Image Classification

Learn to perform image classification using the Hugging Face Inference API.

Hugging Face is not only restricted to NLP tasks. It offers much more by providing unbelievable results for CV tasks like image classification, object detection, and image segmentation. There are a number of applications for image classification, which is the process of categorizing or labeling an image based on a set of rules. For example, we can use it to find all the images from our photo album containing cats. Many photo albums use it for automatic tagging. Hugging Face provides an API that uses its models for CV tasks.

Classify images using the API

The google/vit-base-patch16-224 model is recommended for the image classification task. However, there are many models available for this task, and some common models are below:

Models for Image Classification

Model

Description

google/vit-base-patch16-224

A bert like model that works for images. Initially trained on the ImageNet-21k dataset with around 14 million images and 21,843 classes. Fine-tuned on the ImageNet 2012 dataset having around one million images and 1,000 classes.

microsoft/beit-base-patch16-224-pt22k-ft22k

Built on the same concept as google/vit, but in the first training, its purpose was to extract visual tokens from the masked areas.

microsoft/resnet-50

Based on the convolution neural network, which enables the model to learn the features in a deeper way. Trained on the ImageNet-1k dataset with image sizes of 224x224.

facebook/convnext-tiny-224

Based on the combination of a convolution neural network and inspiration from the transformers. Trained on the ImageNet-1k dataset with image sizes of 224x224.

We can call the following endpoint via the POST request method for the image classification by replacing the path parameter {model} with any model mentioned above:

https://api-inference.huggingface.co/models/{model}

Request parameters

This endpoint only takes the binary representation of an image file. In image classification, we usually assume the image to have a single object.
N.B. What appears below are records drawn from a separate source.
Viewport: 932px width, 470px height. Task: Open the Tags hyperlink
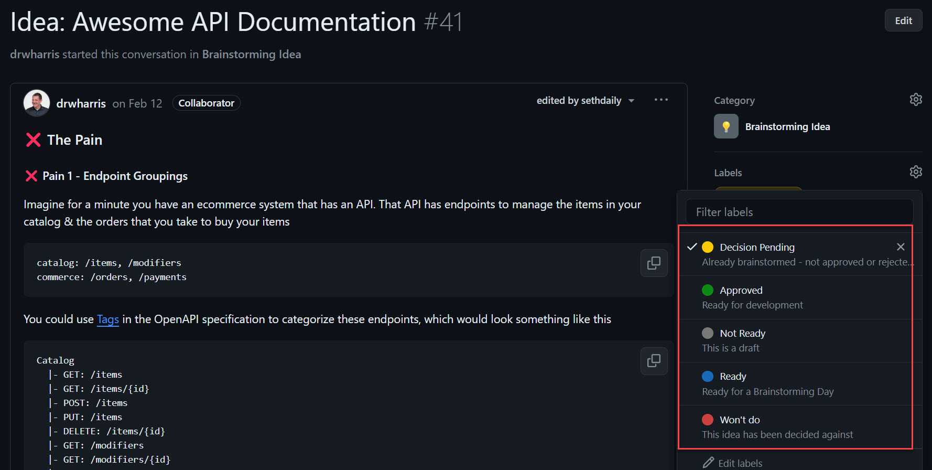pos(108,319)
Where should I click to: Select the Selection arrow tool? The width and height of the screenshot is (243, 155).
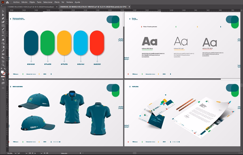point(3,11)
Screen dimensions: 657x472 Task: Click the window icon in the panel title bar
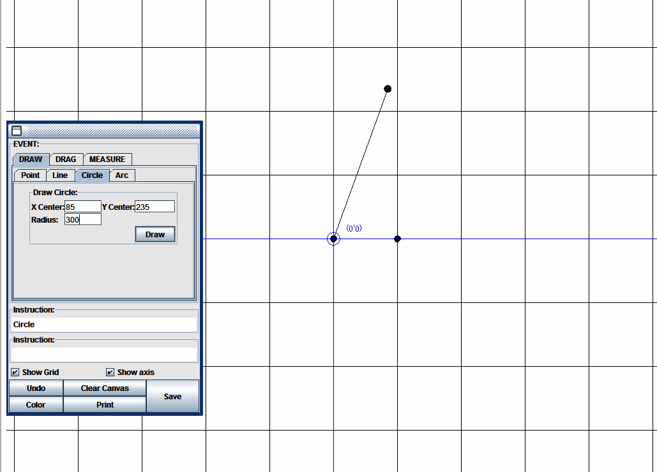click(17, 130)
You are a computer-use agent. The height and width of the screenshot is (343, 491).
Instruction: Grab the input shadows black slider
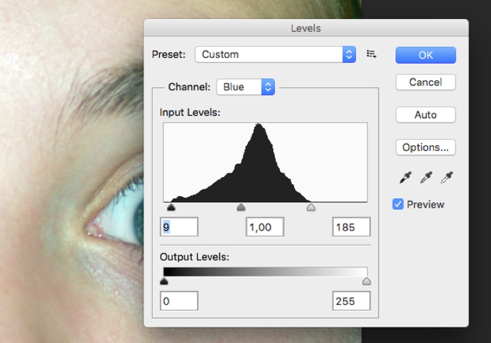click(171, 207)
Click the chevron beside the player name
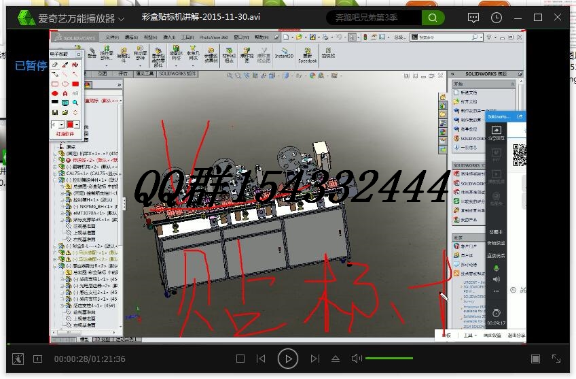The width and height of the screenshot is (576, 379). pyautogui.click(x=121, y=19)
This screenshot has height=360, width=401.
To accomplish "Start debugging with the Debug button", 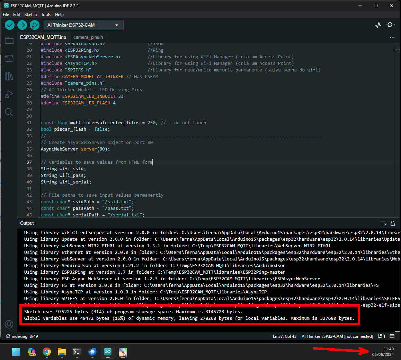I will 34,25.
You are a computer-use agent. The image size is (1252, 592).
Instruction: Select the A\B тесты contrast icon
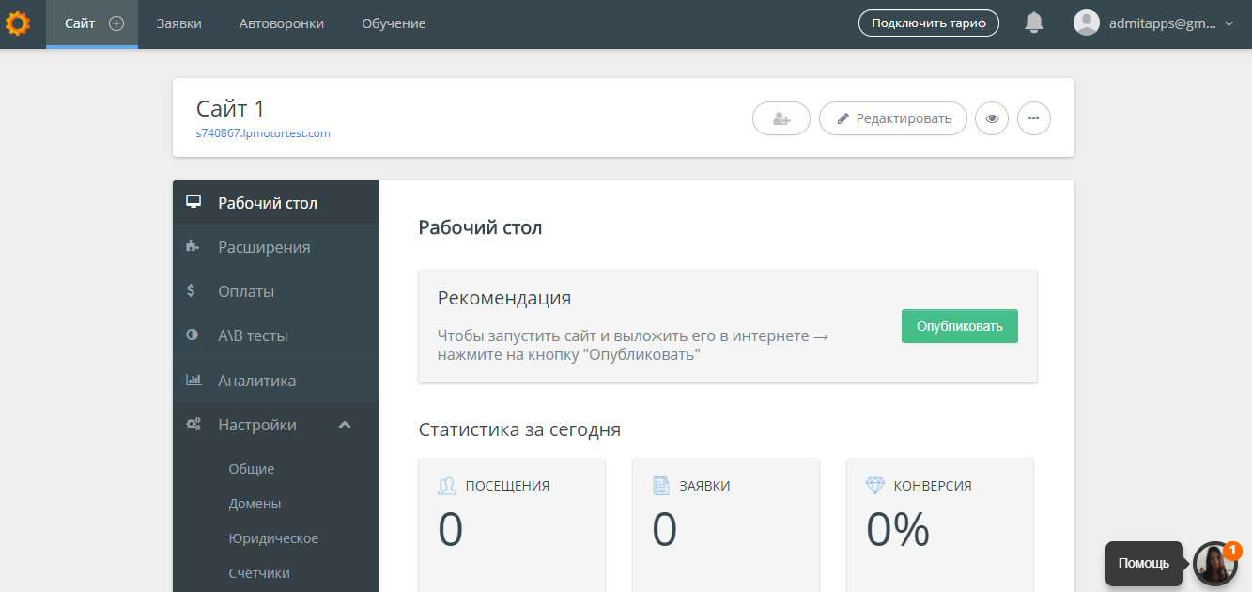pos(193,335)
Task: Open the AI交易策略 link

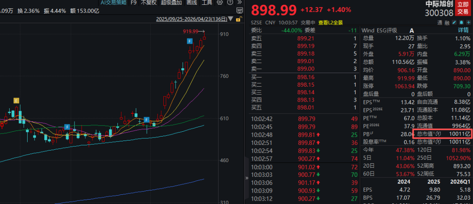Action: point(113,2)
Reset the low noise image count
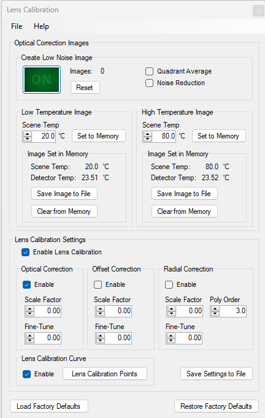The width and height of the screenshot is (265, 418). [x=85, y=88]
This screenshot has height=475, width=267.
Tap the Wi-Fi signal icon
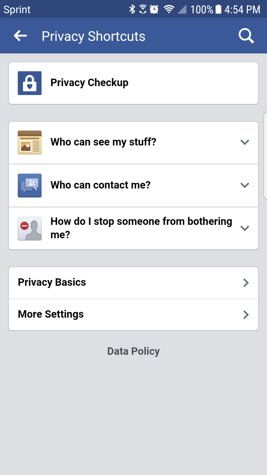click(168, 9)
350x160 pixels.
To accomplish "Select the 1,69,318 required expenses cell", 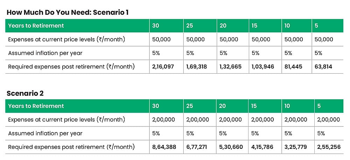I will [x=197, y=66].
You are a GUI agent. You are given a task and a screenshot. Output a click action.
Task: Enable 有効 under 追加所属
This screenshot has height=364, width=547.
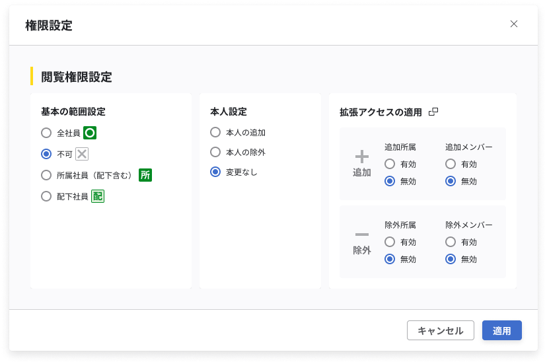point(390,164)
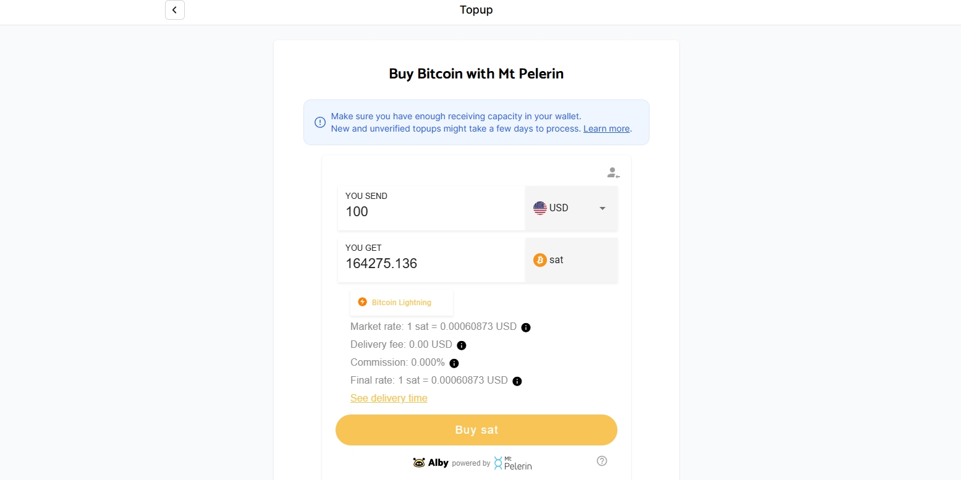
Task: Open the Learn more link
Action: click(606, 128)
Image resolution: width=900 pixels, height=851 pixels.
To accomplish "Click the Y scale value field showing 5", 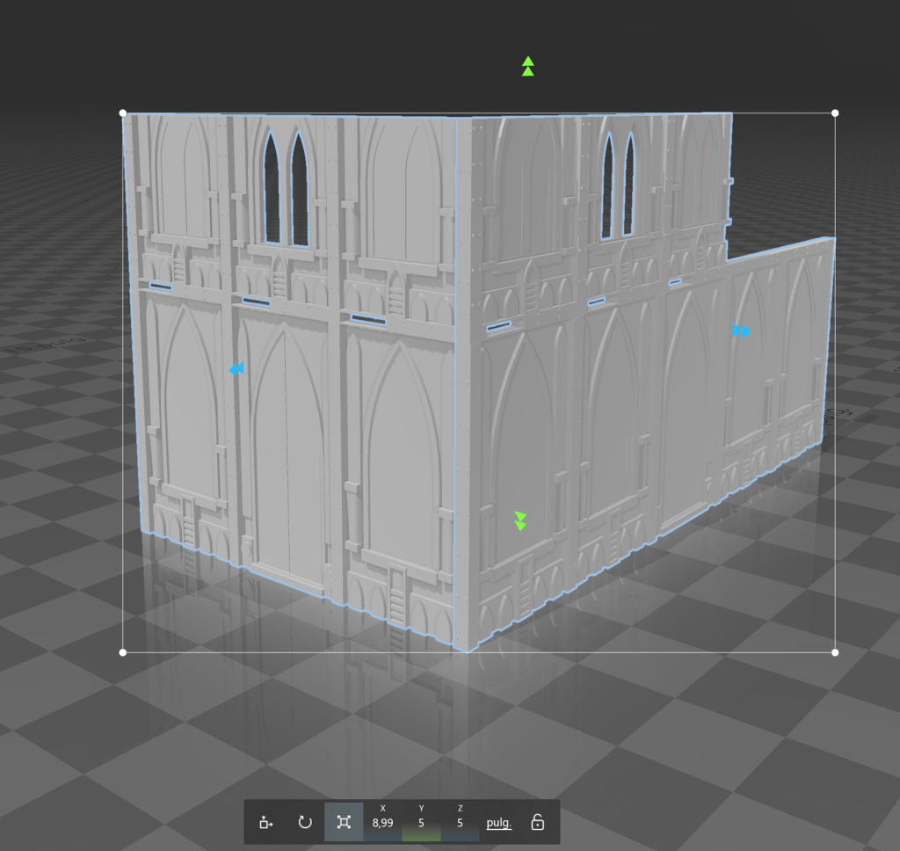I will [420, 822].
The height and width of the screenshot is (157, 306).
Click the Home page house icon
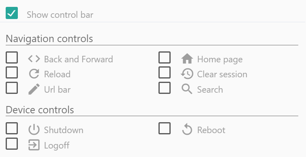click(187, 59)
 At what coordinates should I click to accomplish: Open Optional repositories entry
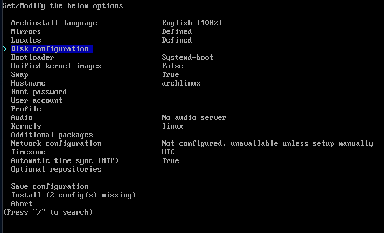(x=56, y=170)
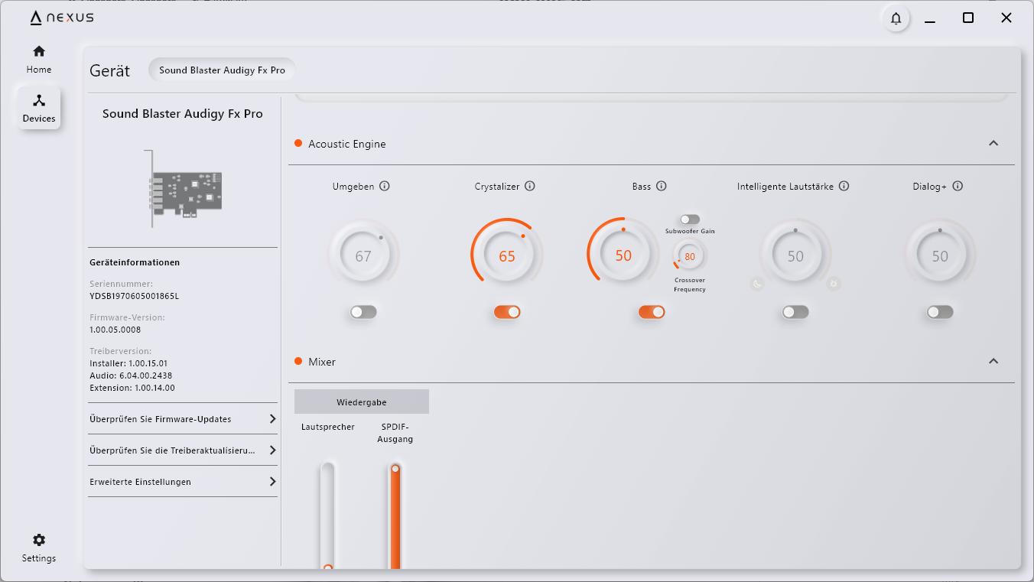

Therefore, the model might return different results for images with multiple objects.

The code below classifies a cat image. We can take our input directly from the URL.

Press + to interact
// Endpoint URL
const endpointUrl = "https://api-inference.huggingface.co/models/google/vit-base-patch16-224";
const headerParameters = {
"Authorization": "Bearer {{ACCESS_TOKEN}}"
};
async function classifyImage(imgUrl) {
try {
// Reading image from URL
const imgResponse = await fetch(imgUrl);
const buffer = await imgResponse.buffer();
const options = {
method: "POST",
headers: headerParameters,
body: buffer
};
// Calling endpoint URL to classify the image
const response = await fetch(endpointUrl, options);
printResponse(response);
} catch (error) {
printError(error);
}
}
// URL of the image to be classified
let imgUrl = "https://images.unsplash.com/photo-1604675223954-b1aabd668078";
classifyImage(imgUrl);

Let’s briefly discuss the code shown in the widget above:

  • Line 2: We specify the google/vit-base-patch16-224 model for the image classification.

  • Lines 8–26: We create a function that receives the image URL as the input parameter.

    • Lines 11–12: We fetch the image from imgUrl and store it in the buffer.

    • Lines 14–18: We set the request method as POST, set headerParameters, and set body as the binary image we stored in the buffer.

    • Line 21: We call the fetch function to make an API call by passing the endpointUrl and options.

  • Line 29: We set imgUrl with a valid image URL.

  • Line 31: We call the classifyImage function to make an API call.

Response fields

This API call returns a dictionary object containing possible labels ordered by the likelihood scores of the image.

Parameter

Type

Description

score

Float

Specifies the likelihood score of the label

label

String

Specifies the predicted label of the image

Examples

In the previous example, the cat was in a portrait. That's no fun. Let's confuse the classifier a bit with these images:

//Example#1
let imgUrl = "https://images.unsplash.com/photo-1599889959407-598566c6e1f1?ixlib=rb-4.0.3&ixid=MnwxMjA3fDB8MHxwaG90by1wYWdlfHx8fGVufDB8fHx8&auto=format&fit=crop&w=500&q=40"
//Example#2
let imgUrl = "https://images.unsplash.com/photo-1643251935745-4209d215f221?ixlib=rb-4.0.3&ixid=MnwxMjA3fDB8MHxwaG90by1wYWdlfHx8fGVufDB8fHx8&auto=format&fit=crop&w=1200&q=40"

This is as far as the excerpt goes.